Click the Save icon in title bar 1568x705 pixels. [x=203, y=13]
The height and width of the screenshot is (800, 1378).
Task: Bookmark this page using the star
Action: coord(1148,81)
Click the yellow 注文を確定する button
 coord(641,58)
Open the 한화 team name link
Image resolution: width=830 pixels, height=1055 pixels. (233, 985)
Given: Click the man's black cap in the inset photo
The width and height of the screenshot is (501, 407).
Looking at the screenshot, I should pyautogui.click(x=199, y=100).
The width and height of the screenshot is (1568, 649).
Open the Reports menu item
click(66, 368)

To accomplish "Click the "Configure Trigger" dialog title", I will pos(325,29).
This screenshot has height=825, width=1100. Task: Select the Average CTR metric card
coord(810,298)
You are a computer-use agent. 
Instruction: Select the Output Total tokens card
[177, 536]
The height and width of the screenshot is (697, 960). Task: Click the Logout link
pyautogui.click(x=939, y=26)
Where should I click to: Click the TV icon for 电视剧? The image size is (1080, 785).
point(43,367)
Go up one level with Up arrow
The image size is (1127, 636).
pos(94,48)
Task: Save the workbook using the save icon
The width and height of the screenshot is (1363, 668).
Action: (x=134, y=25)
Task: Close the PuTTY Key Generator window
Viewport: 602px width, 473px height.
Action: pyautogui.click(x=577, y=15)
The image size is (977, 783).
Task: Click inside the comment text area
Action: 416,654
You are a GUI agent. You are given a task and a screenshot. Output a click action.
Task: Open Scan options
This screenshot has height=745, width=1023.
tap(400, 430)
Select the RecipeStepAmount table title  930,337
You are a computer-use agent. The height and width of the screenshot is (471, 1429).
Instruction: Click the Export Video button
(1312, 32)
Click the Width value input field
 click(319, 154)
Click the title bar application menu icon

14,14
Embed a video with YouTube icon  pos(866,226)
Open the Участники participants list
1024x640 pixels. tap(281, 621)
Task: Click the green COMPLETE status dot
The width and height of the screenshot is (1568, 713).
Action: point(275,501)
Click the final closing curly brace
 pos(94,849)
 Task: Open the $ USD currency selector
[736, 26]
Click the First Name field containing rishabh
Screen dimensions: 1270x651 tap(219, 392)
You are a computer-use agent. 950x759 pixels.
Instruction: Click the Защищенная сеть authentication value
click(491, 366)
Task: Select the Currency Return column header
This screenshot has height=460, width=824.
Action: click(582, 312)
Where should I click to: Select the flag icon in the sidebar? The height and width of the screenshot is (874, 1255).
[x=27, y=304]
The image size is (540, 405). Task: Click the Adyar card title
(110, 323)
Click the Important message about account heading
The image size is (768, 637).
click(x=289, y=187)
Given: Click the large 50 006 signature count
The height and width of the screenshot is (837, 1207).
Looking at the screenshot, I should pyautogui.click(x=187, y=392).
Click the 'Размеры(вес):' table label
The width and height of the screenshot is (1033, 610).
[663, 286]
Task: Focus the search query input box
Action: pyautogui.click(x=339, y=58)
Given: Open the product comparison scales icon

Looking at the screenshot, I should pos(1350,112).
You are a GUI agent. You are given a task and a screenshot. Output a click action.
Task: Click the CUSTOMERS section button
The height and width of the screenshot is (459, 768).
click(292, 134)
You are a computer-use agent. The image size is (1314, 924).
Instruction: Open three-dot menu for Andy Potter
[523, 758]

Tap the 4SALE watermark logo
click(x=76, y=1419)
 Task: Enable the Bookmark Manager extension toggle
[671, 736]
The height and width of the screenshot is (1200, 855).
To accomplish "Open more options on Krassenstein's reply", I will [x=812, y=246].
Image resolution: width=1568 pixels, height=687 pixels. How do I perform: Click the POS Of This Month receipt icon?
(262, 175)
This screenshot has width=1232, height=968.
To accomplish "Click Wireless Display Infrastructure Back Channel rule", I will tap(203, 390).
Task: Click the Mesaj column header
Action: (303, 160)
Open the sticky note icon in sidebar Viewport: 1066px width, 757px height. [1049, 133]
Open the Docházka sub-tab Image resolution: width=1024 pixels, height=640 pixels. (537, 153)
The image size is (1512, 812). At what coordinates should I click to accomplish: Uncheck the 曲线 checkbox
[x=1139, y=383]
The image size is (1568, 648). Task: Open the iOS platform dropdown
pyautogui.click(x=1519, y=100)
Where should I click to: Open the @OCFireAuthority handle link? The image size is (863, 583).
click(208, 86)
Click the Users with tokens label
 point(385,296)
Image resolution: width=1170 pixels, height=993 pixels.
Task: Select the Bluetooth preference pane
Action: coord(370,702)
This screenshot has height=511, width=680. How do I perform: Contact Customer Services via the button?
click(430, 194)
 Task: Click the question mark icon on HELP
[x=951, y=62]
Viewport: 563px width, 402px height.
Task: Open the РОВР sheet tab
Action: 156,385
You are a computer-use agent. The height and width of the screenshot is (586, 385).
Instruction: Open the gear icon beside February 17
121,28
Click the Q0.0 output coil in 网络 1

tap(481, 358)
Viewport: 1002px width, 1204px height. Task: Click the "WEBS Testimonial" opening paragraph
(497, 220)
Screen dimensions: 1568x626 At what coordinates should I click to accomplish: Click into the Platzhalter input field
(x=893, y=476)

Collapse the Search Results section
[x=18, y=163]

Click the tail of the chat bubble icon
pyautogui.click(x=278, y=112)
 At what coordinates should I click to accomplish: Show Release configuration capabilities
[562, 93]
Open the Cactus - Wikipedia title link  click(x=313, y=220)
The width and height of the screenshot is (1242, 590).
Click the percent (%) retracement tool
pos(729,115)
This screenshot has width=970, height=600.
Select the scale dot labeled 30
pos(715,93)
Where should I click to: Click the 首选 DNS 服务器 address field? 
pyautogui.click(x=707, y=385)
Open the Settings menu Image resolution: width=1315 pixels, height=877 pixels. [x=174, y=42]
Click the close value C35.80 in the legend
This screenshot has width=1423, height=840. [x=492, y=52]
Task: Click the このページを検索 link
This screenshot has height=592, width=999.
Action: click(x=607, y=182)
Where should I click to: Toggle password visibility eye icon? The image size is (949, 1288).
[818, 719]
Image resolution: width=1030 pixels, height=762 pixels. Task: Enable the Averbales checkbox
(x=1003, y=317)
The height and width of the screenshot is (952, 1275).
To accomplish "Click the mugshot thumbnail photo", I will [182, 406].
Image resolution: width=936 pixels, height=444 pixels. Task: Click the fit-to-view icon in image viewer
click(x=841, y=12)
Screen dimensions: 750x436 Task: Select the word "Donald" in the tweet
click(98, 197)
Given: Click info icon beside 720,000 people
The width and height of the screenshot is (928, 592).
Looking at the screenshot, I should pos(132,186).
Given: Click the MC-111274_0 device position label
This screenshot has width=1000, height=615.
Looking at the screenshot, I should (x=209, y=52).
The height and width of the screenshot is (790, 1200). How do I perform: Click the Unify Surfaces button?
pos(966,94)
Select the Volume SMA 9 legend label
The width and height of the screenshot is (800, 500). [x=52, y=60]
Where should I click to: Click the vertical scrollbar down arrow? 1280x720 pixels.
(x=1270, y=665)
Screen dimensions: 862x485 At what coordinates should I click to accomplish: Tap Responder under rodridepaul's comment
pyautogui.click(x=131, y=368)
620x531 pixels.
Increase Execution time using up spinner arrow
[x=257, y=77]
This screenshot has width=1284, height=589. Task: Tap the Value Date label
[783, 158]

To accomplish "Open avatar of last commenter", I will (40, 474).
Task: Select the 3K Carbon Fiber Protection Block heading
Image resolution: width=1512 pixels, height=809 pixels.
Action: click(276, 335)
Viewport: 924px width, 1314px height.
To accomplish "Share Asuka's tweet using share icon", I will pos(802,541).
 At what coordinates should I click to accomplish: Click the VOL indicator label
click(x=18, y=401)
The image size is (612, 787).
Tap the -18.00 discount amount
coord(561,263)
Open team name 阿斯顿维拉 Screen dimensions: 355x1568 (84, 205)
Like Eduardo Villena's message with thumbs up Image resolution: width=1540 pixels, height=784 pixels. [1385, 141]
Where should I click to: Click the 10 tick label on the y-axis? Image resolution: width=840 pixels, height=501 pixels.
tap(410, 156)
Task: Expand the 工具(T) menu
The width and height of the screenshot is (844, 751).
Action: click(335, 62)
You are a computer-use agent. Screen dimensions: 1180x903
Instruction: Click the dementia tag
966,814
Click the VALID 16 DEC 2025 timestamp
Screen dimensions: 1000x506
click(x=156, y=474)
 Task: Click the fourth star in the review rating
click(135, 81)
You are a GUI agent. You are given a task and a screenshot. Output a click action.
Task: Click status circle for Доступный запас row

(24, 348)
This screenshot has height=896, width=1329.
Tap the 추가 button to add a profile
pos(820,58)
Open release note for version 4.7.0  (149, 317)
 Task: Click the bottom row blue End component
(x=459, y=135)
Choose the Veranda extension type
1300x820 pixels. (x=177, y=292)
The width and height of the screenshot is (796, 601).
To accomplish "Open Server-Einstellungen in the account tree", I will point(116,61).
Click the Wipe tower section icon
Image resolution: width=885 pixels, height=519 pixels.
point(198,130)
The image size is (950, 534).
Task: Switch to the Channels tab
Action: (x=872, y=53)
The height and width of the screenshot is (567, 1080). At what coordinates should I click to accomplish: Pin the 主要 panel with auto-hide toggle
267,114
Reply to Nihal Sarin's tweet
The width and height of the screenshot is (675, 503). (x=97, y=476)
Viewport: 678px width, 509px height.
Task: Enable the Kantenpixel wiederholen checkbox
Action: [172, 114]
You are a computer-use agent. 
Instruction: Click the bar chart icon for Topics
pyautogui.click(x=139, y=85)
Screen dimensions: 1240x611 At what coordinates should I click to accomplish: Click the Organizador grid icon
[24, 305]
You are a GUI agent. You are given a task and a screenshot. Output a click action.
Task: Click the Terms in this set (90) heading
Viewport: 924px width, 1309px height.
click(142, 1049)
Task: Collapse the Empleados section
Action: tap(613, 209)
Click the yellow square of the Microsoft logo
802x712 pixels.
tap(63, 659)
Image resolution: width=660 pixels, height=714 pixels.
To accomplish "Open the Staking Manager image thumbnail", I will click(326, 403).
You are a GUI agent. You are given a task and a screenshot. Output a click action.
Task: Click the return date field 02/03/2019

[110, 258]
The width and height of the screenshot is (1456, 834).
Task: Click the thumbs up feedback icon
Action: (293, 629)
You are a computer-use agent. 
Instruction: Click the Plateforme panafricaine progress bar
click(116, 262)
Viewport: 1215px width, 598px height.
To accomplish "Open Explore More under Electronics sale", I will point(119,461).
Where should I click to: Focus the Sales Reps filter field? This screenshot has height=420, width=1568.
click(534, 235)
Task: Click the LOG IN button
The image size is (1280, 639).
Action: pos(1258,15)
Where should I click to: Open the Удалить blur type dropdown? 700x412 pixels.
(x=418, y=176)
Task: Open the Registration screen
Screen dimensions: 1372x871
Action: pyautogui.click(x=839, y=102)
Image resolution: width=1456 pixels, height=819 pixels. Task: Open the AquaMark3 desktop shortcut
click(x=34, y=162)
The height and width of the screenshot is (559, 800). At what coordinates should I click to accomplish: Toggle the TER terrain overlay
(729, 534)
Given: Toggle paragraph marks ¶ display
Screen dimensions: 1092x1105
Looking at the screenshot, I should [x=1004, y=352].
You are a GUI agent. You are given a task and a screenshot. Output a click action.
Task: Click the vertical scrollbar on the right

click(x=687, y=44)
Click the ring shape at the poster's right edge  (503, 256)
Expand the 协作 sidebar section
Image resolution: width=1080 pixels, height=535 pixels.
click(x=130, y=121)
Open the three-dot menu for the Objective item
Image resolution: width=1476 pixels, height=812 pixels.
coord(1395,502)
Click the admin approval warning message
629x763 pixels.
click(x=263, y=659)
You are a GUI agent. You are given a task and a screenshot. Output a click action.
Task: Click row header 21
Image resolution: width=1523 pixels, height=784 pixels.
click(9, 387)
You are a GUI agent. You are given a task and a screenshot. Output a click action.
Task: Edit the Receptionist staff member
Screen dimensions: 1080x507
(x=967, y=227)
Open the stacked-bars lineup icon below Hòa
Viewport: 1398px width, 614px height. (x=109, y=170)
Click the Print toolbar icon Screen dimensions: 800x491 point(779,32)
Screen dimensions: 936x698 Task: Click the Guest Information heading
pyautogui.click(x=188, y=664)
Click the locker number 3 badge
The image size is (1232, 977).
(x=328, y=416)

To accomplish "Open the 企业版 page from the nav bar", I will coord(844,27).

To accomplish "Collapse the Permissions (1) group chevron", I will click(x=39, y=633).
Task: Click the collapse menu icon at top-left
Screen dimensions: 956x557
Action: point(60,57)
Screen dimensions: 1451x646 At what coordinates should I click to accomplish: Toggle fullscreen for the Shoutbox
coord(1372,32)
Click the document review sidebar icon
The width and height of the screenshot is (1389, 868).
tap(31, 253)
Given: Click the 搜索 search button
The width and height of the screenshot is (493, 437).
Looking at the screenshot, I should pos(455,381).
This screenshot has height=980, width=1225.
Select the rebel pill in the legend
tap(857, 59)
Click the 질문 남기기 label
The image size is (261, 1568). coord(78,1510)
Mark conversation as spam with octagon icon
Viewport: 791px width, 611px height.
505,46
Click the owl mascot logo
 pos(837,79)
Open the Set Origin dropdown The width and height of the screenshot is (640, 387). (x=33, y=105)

····················

WHAT YOU HAVE TO DO — Every line that holds the word "photo" should be copied from the records.

WRITTEN SOLUTION —
Given: Click the man's black cap in the inset photo
To accomplish "Click the mugshot thumbnail photo", I will [182, 406].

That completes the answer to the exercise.